The Chicago police chief’s visored cap is embroidered with the words “Gen’ Superintendent” wreathed in laurels. The stars around his collar echo the larger star pinned on his chest. Gold buttons shine on his double- breasted jacket.
The greying temples suggest wisdom and authority; O’Neill would have been 53 at the time, but there’s a far-away look in his eyes, the hint of an artist in the shaggy moustache.
O’Neill was by all accounts an exemplary police chief, whose passion for Irish music endeared him to the denizens of Chicago. Junior officers played music with him and joined in his quest for Irish tunes. The force’s hierarchy broke down when lowly sergeants burst into O’Neill’s office unannounced.
On one occasion, O’Neill was believed to be hot on the trail of a murder suspect. Engulfed by reporters on returning to headquarters, he announced he’d found a 93-year-old Irishwoman who “had a tune” he had never heard, The Little Red Hen.
Another time, O’Neill was rumoured to have been assassinated, but was eventually found playing music in the home of Sgt James O’Neill (no relation), a fiddler who transcribed music for the superintendent.
Francis O’Neill was himself an accomplished flautist and player of the uilleann pipes. He collected more than 3,500 Irish tunes, says Nancy Groce, an ethnomusicologist at the Library of Congress’s American Folklife Center. “He is really legendary, one of the great folklore collectors of all time.”
Most collectors were not musicians, says Groce, so they sought lyrics only. Furthermore, “unless you are a really good musician, transcribing Irish tunes is very difficult. They are fast, there are a lot of notes and nuances.”
O’Neill also recorded music played by the Irish Music Club of Chicago – over which he presided from 1901 – on dozens of wax cylinders. Thirty of the cylinders found their way to the music department at University College Cork, but the rest were believed lost until 2003.
David Dunn, a Milwaukee doctor, was rummaging in the attic for his grandfather Michael’s fireman’s coat and hat when he happened upon the treasure of 32 more cylinders. Michael and Francis had been friends and played music together.
The Dunn family donated the cylinders to the Ward Irish Music Archives in Milwaukee, who lent them to the Library of Congress for digitalisation. Today, they can be listened to or purchased on Milwaukee Irish Fest’s website, irishfest.com.
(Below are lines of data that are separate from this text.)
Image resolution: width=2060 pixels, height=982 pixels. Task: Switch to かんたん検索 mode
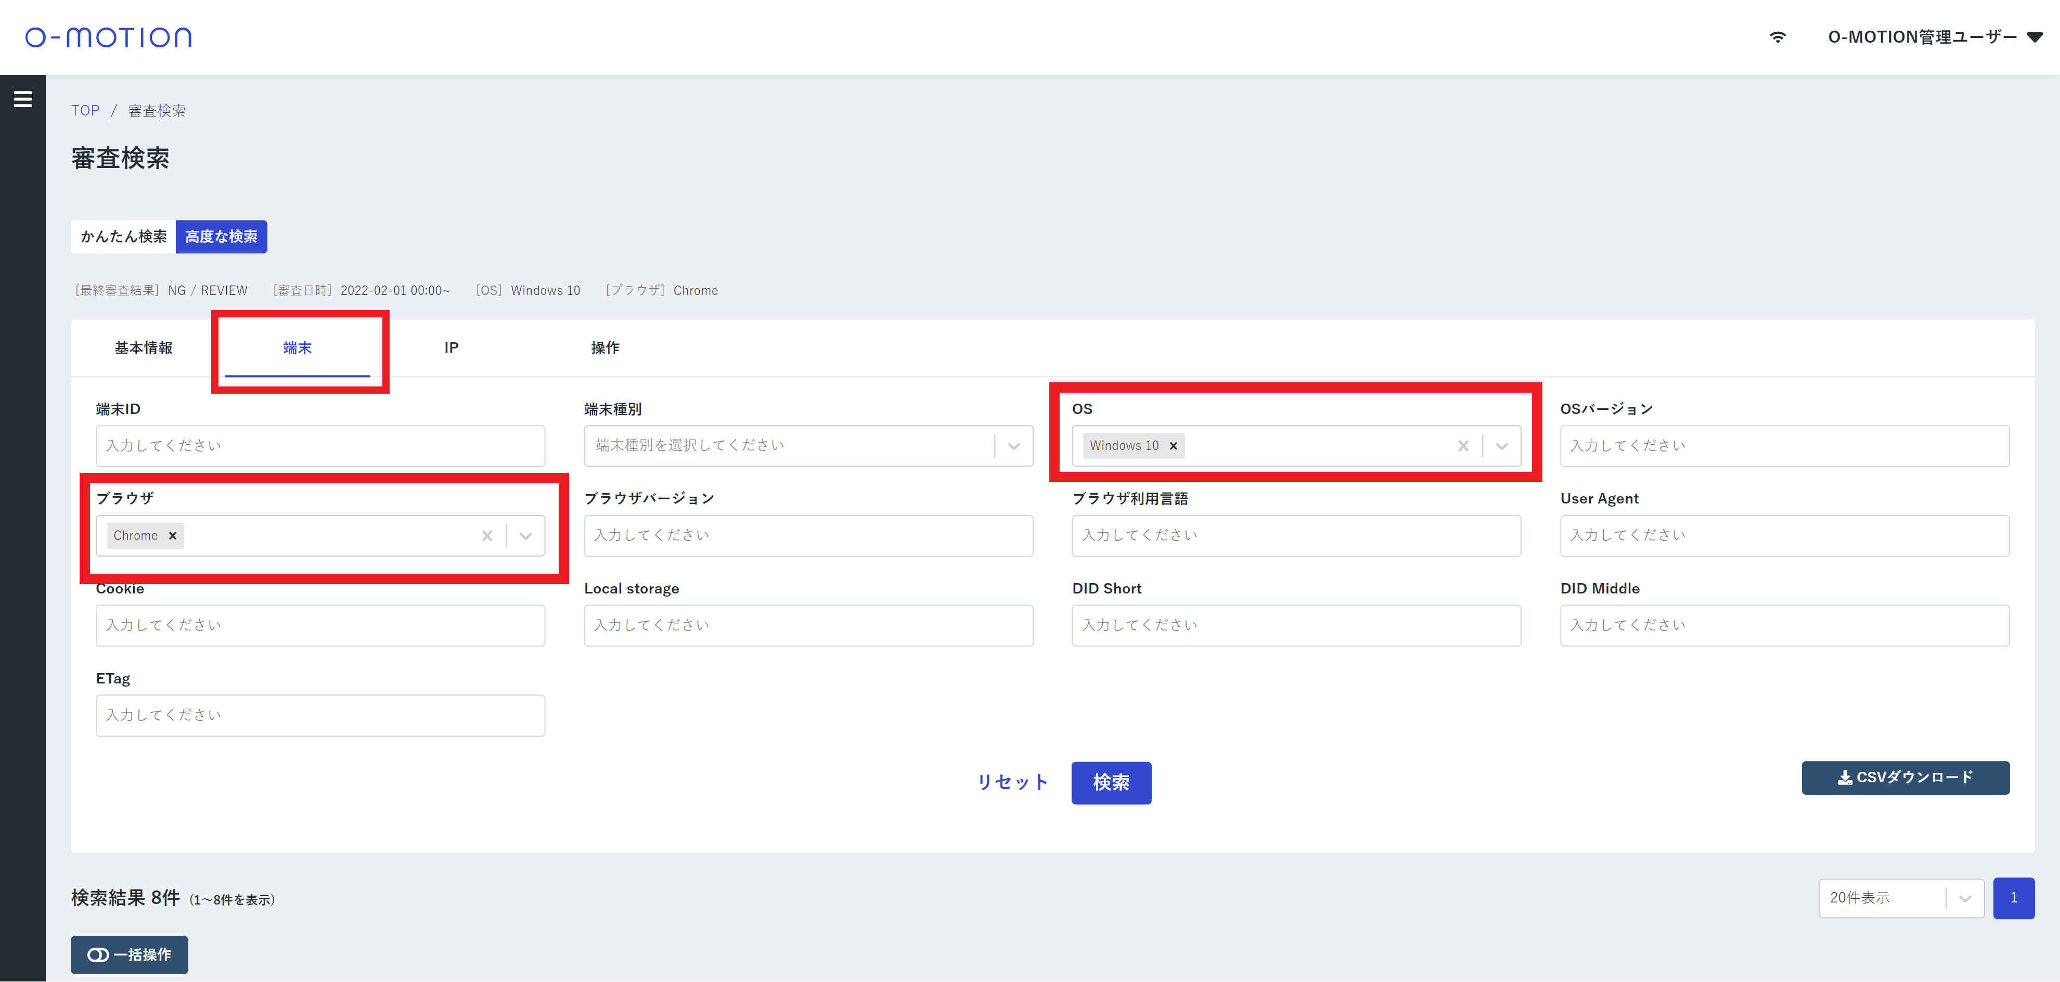click(123, 237)
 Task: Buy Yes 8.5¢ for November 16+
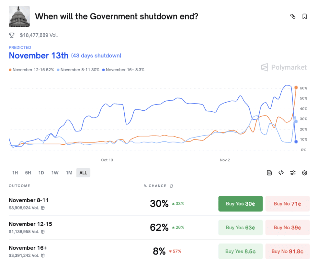240,251
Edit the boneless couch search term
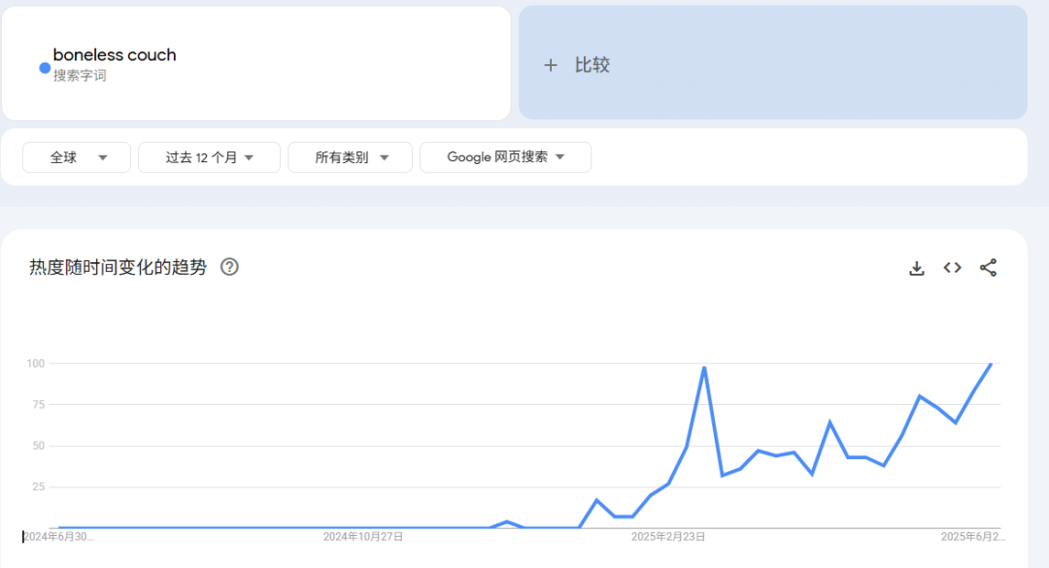This screenshot has width=1049, height=568. (x=115, y=55)
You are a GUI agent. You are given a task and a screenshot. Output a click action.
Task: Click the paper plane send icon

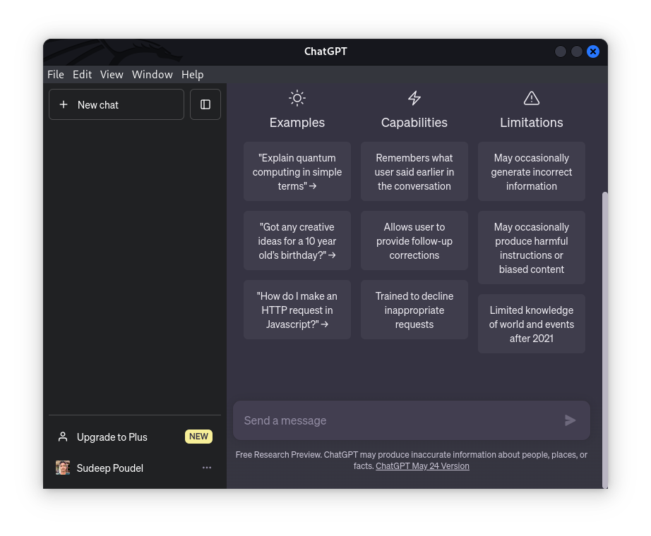[570, 420]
“Francis O’Neill is one of the most powerful symbols of the role that Irish America plays in the history of Irish art and culture,” says Eugene Downes, the chief executive of Culture Ireland.
“The work he did at a time when there was not a culture of preservation, of transmission, was extraordinarily original and comprehensive. The fact that he combined this with the job of police chief in one of the toughest metropolises in America is amazing.”
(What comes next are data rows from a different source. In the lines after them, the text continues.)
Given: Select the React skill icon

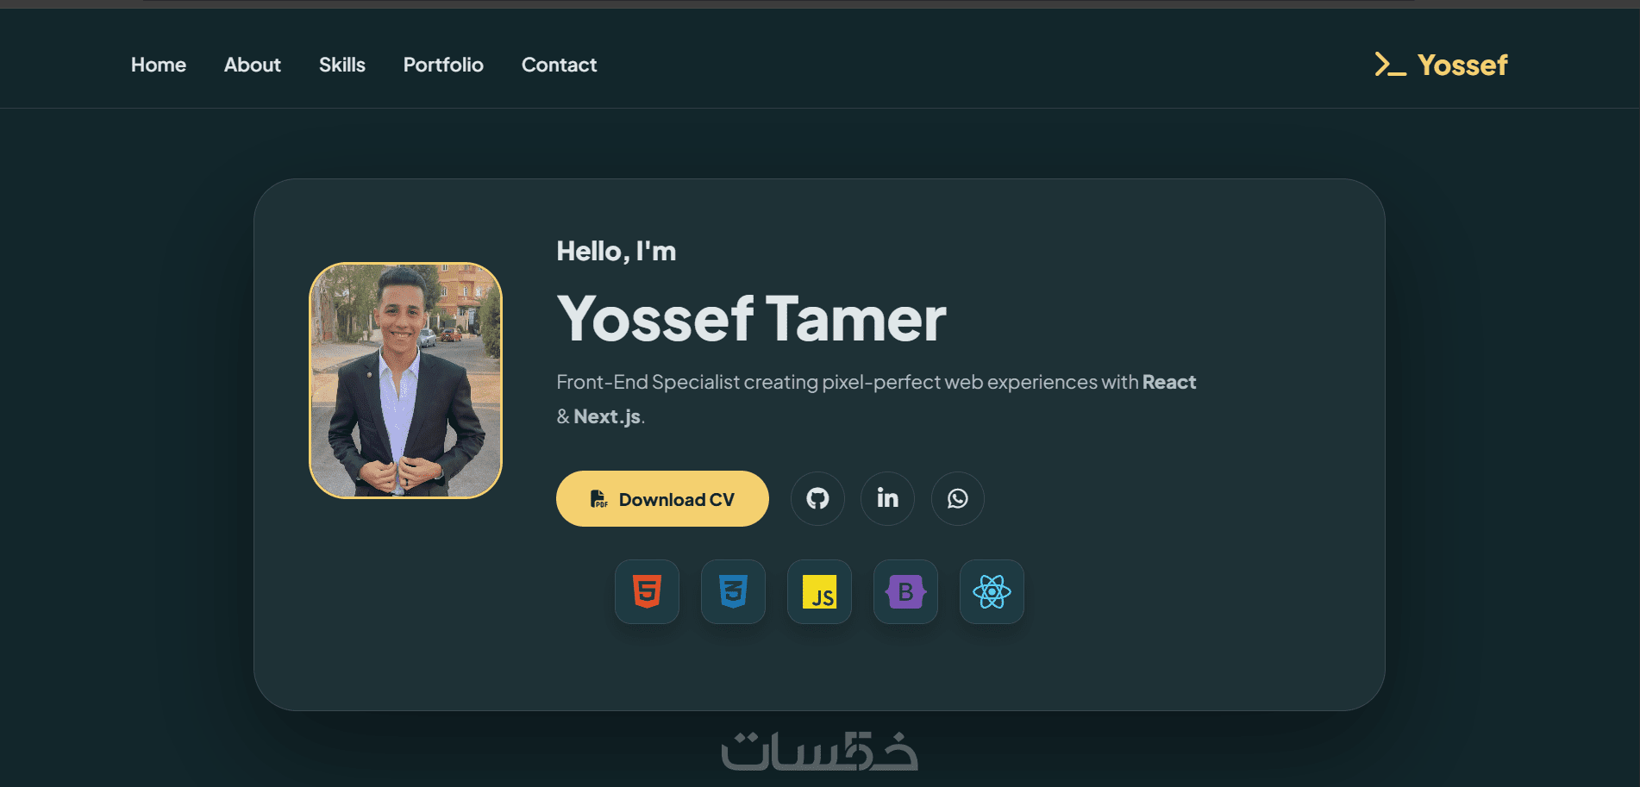Looking at the screenshot, I should (992, 591).
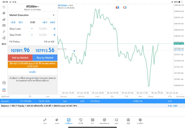This screenshot has width=185, height=129.
Task: Open the Market Execution order type dropdown
Action: tap(32, 15)
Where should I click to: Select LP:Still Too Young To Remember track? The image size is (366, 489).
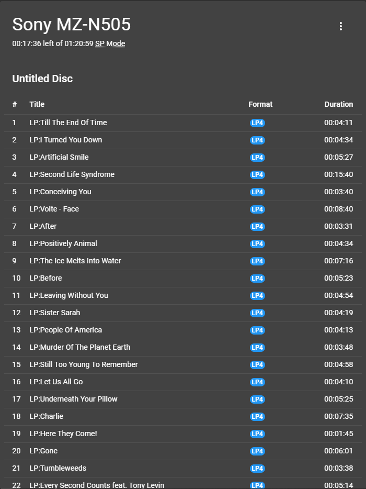(84, 364)
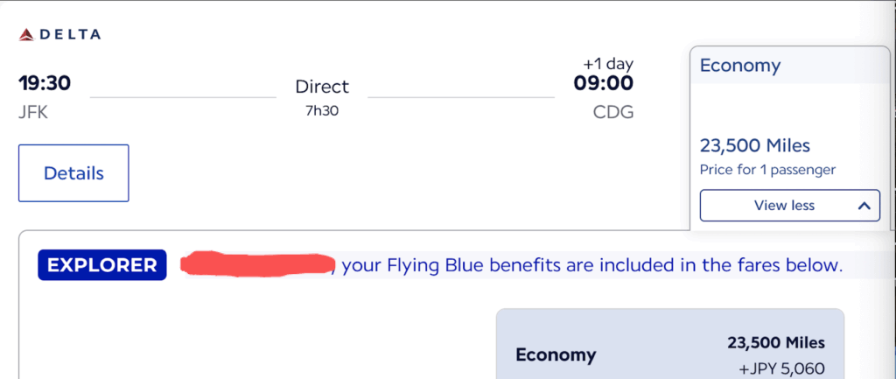
Task: Click the Delta triangle logo icon
Action: (26, 34)
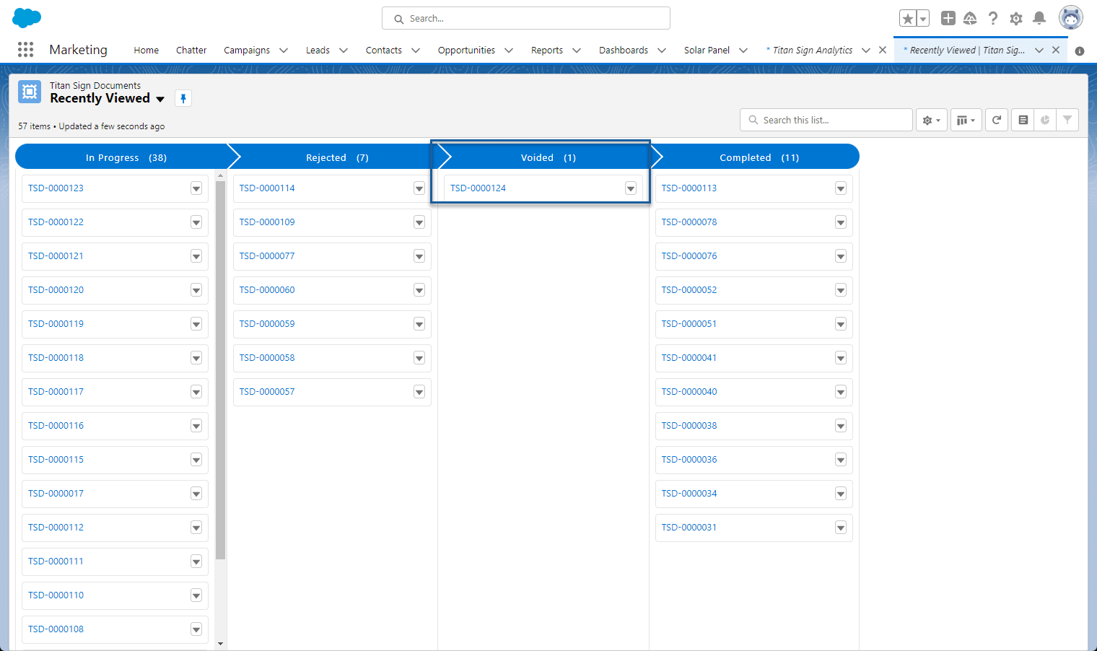1097x651 pixels.
Task: Refresh the list view
Action: (x=997, y=121)
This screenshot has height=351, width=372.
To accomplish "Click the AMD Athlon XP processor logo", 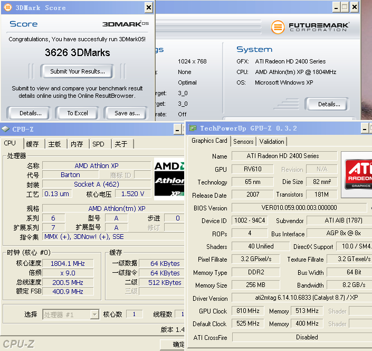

The five books which O’Neill published “not only were important in the US,” says Dr Groce. “They went back to Ireland where they have been used for the whole Irish traditional music renaissance.”
O’Neill’s descendants from Chicago include the dancer and choreographer Michael Flatley, fiddle-player Liz Carroll and guitarist Dennis Cahill.
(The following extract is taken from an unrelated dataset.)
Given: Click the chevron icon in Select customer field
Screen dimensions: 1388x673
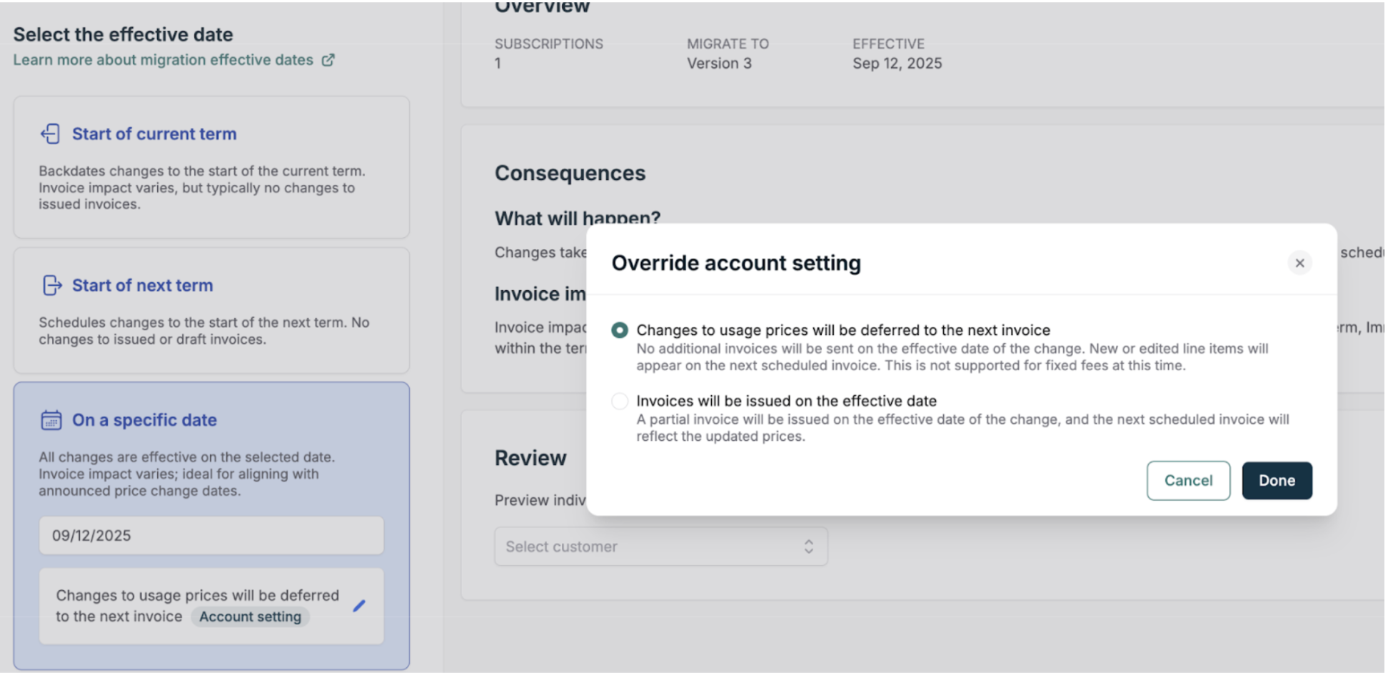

Cahill and Martin Hayes, the fiddle-player who emigrated from Co Clare, figure prominently in Culture Ireland’s year-long Imagine Ireland season in the US.
Francis O’Neill was born in Skibbereen in 1848. At the age of 17, he secured work as a ship’s cabin boy and sailed around Africa, Asia, Europe and the Americas.
After his ship sank on a coral reef in the Pacific, indigenous sailors rescued the crew but put them on starvation rations.
“One of the Kanakas had a fine flute,” O’Neill wrote years later. He showed the sailor what could be done. “My dusky brother musician cheerfully shared his ‘poi’ and canned salmon with me thereafter.”
O’Neill appears to have owed his appointment as police chief to his musical talent as well.
He and Irish friends met to play at the home of Kate Doyle, a retired governess, on Sundays. The Chicago Daily Tribunerecounted how Doyle called on mayor Carter Harrison, whom she had helped to raise, in 1901. “Carter, I’m going to ask a great favour of you,” Doyle reportedly said, “but gra machree, I know you’ll do it for Kate . . . what brought me here was to ask you if you would appoint my old friend, Francis O’Neill, chief.”
O’Neill’s marvellous life was darkened by tragedy. He and his wife had 10 children, six of whom died of illness. After their last son passed away in 1904, no music was ever played in their home again, out of respect for Mrs O’Neill in her mourning.
O’Neill continued to play elsewhere, but he distributed his phonograph and cylinders among friends.